* Task instructions: Return exactly the lines below, starting with the one that has "Where should I click to: Open the التصنيف" and going on through the one that has "You are a computer-use agent. This".

===

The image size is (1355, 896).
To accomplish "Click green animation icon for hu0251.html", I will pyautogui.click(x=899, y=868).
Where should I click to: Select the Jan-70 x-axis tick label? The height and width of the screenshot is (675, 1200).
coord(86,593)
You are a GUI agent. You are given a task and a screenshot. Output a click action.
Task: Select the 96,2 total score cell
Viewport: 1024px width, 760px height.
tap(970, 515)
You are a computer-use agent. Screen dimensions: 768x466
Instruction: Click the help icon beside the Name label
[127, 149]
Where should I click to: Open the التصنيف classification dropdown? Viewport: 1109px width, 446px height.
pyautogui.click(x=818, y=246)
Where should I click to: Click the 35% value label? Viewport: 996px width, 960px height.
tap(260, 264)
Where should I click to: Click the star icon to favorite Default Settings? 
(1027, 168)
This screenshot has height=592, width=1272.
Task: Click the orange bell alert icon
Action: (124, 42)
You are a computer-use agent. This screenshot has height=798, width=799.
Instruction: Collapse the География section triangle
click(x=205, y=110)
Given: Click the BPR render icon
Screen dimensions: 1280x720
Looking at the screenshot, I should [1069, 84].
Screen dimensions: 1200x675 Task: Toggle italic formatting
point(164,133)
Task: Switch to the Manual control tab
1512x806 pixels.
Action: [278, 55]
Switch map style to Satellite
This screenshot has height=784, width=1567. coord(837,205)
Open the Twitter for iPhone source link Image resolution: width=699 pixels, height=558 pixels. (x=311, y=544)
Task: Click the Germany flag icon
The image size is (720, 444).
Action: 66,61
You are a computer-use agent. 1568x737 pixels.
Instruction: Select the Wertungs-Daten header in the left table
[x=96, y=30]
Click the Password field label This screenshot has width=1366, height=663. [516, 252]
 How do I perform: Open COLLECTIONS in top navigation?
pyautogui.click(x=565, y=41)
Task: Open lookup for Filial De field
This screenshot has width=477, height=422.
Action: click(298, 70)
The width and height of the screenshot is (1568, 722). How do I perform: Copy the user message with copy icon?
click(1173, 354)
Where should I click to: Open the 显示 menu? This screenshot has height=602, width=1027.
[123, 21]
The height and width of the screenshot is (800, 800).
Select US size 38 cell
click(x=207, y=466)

===

* Solution:
Where should I click to: Open the التصنيف classification dropdown? Viewport: 1109px width, 446px height.
pyautogui.click(x=818, y=246)
Where should I click to: Click the 35% value label? Viewport: 996px width, 960px height.
tap(260, 264)
Where should I click to: Click the star icon to favorite Default Settings? 
(1027, 168)
This screenshot has height=592, width=1272.
Task: Click the orange bell alert icon
Action: (124, 42)
You are a computer-use agent. This screenshot has height=798, width=799.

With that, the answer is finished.